O Planet Hemp se consolidou como uma das principais vozes da contracultura brasileira e serviu de influência tanto na música quanto no discurso político e social no país ao longo das suas três décadas de atuação. Donos de um legado que atravessa gerações, os músicos desafiam normas e levantam lutas que ainda estão longe de terminar. E essa característica faz com que o som da banda ecoe nas novas gerações de artistas como o BaianaSystem, que mistura guitarras baianas, dub e crítica social em sua sonoridade e performances. Essa conexão entre os grupos não é de hoje e se torna ainda mais forte com o convite ao grupo soteropolitano para abrir a apresentação do Planet na noite em que a banda encerra a sua turnê de despedida, A Última Ponta, em São Paulo, no Allianz Parque, em 15 de novembro. A tour é uma realização da 30e, e ainda há ingressos disponíveis para o show da capital paulista pelo site da Eventim (acesse aqui).
Há uma sinergia entre as bandas que não é circunstancial. Desde os primeiros discos, o BaianaSystem carrega em seu DNA a rebeldia e o senso de urgência do Planet. Russo Passapusso, vocalista do Baiana, já declarou que o grupo carioca foi uma das principais inspirações quando começaram a entender que fazer música também era uma forma de enfrentamento. “O Planet sempre foi um referencial. […] Se eu falar sobre o que nos une, vou remontar 10, 12, quase 15 anos atrás, ou mais, quando encontrei BNegão, Roberto Barreto… O BNegão sempre foi um diplomata da música brasileira, um cara que viajava muito e pegava pedaços de cada lugar e ia montando esse quebra-cabeça, mostrando que o Brasil é uma ponte só, uma história só”, afirmou em entrevista à Rolling Stone Brasil em 2024.

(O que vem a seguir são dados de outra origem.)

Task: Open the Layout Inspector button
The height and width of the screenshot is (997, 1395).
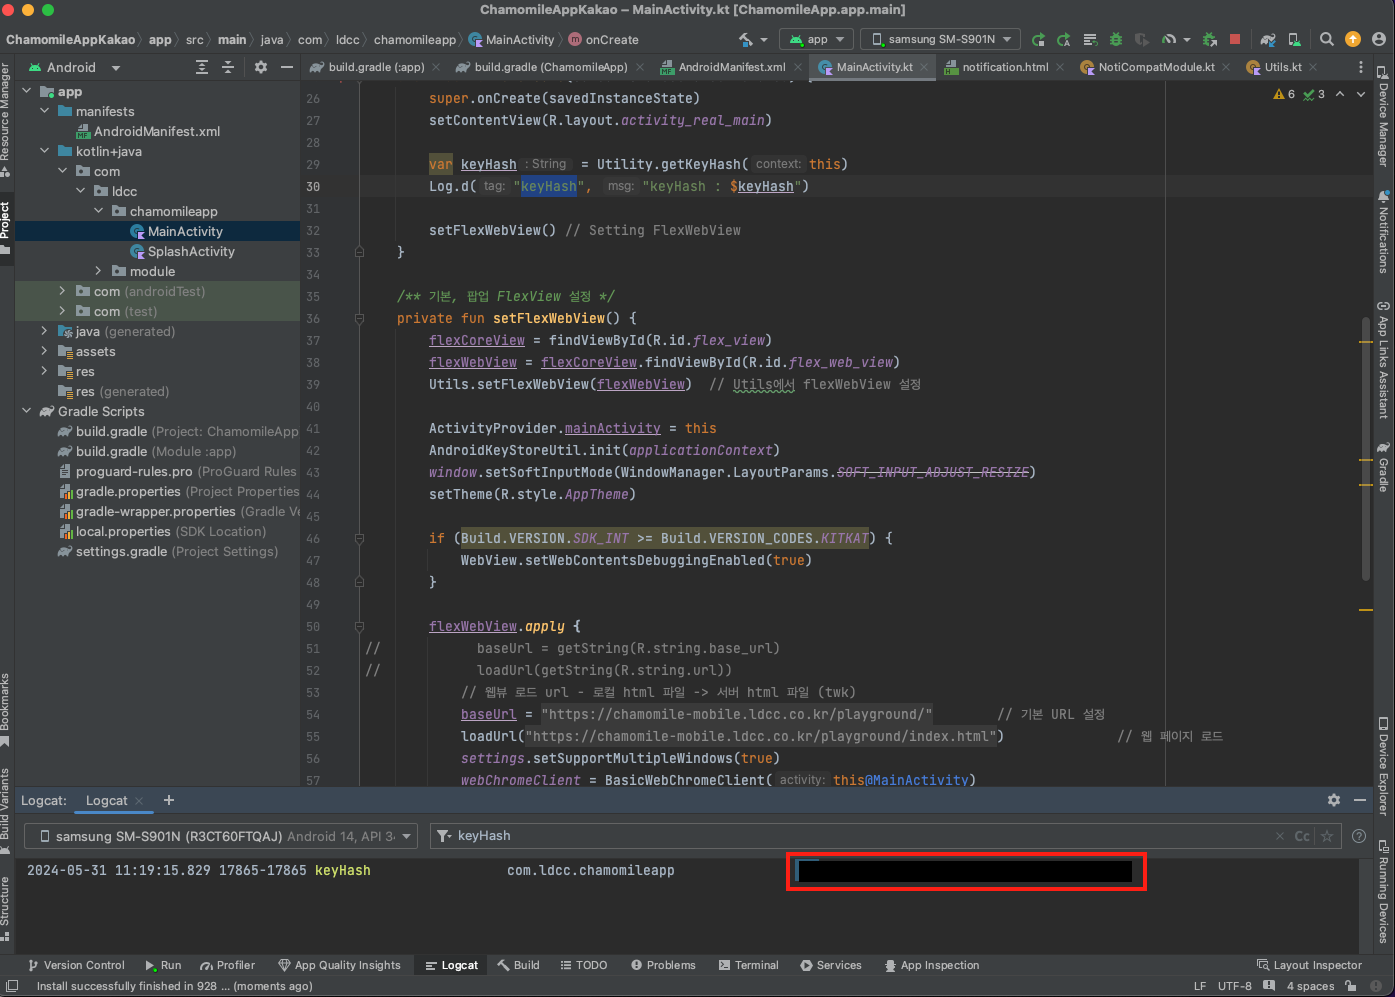Action: click(1309, 965)
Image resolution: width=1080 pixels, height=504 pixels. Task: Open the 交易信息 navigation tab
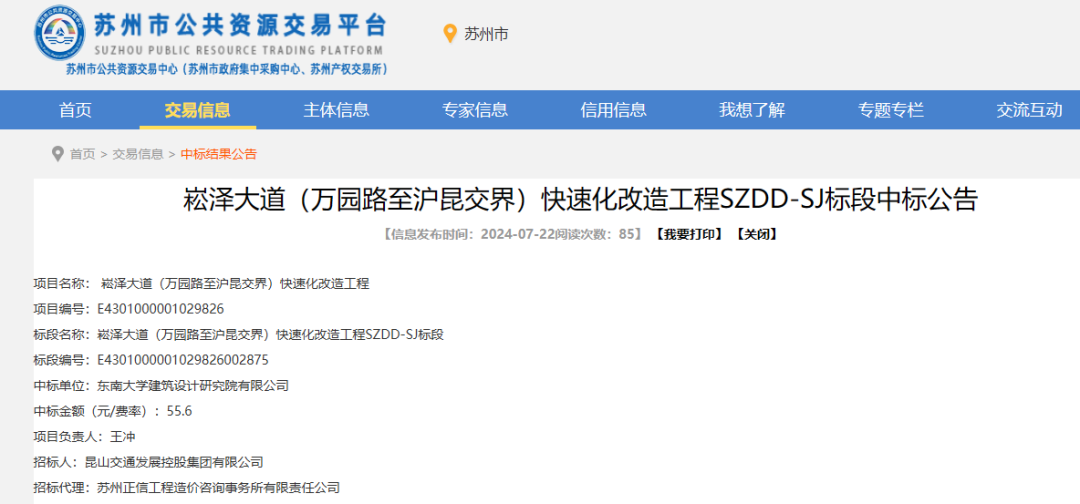pyautogui.click(x=197, y=110)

Ao longo dos anos, as pontes entre os grupos foram se cruzando em participações, encontros e colaborações que fortalecem esse elo simbólico. BNegão, por exemplo, participa desde o primeiro álbum do grupo e é presença constante no Navio Pirata, trio elétrico comandado pelo BaianaSystem há 11 anos no Carnaval. As duas bandas também dividiram o palco no Festival de Verão em 2024, numa performance que reverberou como um manifesto coletivo. Para o registro audiovisual do Planet Hemp, BASEADO EM FATOS REAIS: 30 ANOS DE FUMAÇA (AO VIVO), gravado em São Paulo, o grupo soteropolitano também fez uma participação especial. Essa história em comum ganha novo capítulo com um gesto que vai além da curadoria: é uma espécie de rito de passagem, uma tocha sendo entregue, de um grito que ecoa desde os anos 90 a outro que pulsa vivo nas ruas de hoje.
O BaianaSystem foi formado em Salvador, Bahia, em 2009, e lançou álbum de estreia homônimo em 2010, ganhando projeção nacional com o disco Duas Cidades (2016), vencedor do Prêmio Multishow de Melhor Disco do Ano. Com passagens por festivais como Lollapalooza (São Paulo, 2024), Rock in Rio (Rio de Janeiro, 2024) e WOMEX (Dinamarca, 2011), o grupo consolidou-se como um dos nomes mais relevantes da música brasileira contemporânea.